Sunday, October 20, 2013

Meanwhile...


Lest anyone think Mrs. Restoration and I have been slacking off these last eight weeks while the painters were scampering about outside, we've actually been working on all sorts of things indoors. These can be roughly divided into three projects: the downstairs kitchen, the downstairs living rooms, and the upstairs hallway and closet.

Well, maybe five projects. There's also the men's and ladies' restrooms, and the sprinkler system.

Oh, and the concrete wall. That makes six... unless we've forgotten something.

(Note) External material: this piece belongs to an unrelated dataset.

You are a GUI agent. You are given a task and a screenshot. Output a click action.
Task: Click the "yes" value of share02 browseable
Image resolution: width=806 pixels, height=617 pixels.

Let's start with the living room.

You may remember that Kathy started stripping the wallpaper from the three downstairs rooms more than a year ago. That was tedious work, and ever since then we've had bare plastered walls. The walls had never been painted, only papered, so removing the layers of wallpaper exposed the bare plaster underneath. It had held up remarkably well considering it's 120 years old and laid on a wood-frame house with no foundation. Sure, there were a few cracks here and there, but Kathy spackled and sanded them to a nice smooth finish. We'd gotten kind of used to the bare walls, although I'm sure visitors thought it looked funny.

Well, last week we finally put up the new wallpaper. (Okay, Kathy did it while I stood on the ladder.) We started with the front room; the two other rooms will come later. For amateur paperhangers, I think we did pretty well.

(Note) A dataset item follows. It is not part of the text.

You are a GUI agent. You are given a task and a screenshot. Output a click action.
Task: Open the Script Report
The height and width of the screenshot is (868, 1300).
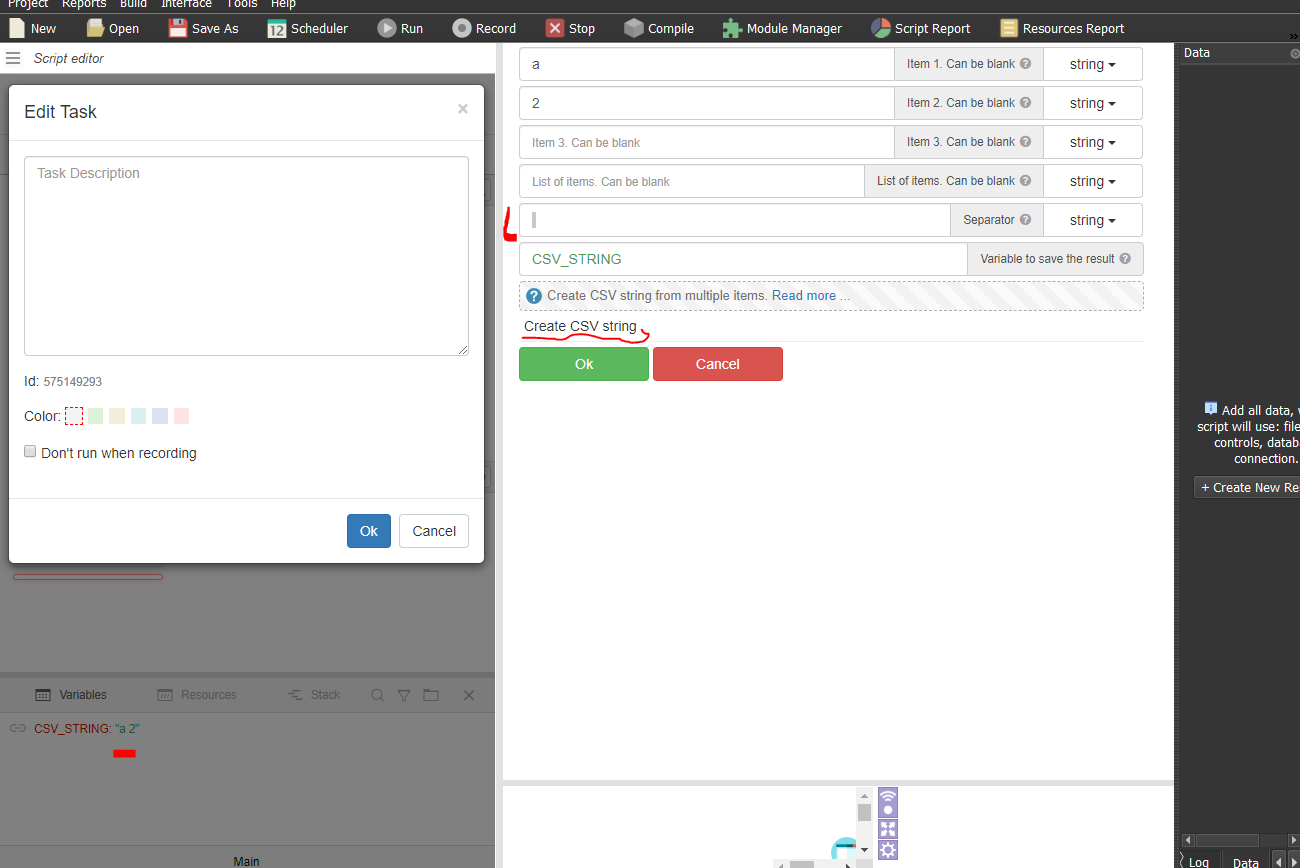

The walls may be smooth, but they sure aren't straight. That makes it tough to hang paper. The seams don't want to match, and the paper will tend to "clock" or rotate if you're not careful. We snapped a couple of plumb lines to keep things vertical, but there's really more art than science to aligning it on uneven walls.

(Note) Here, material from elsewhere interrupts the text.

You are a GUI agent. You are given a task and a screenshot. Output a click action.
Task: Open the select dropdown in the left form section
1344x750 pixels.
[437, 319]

It got especially tricky alongside the windows, where you've got a big 8-foot strip of wallpaper with a little L-shaped piece sticking out at the bottom that goes underneath the windowsill. Someone has to hold the top up while someone else tries to match the pattern on this little piece under the window. "Move it up a few inches. Okay, now to the right. A little more... a little more... Okay, there!" More than once I let go of the wallpaper too soon and it came down on top of us. Add a soundtrack and a little soft-focus camera work and I'm sure it would have made a cute movie.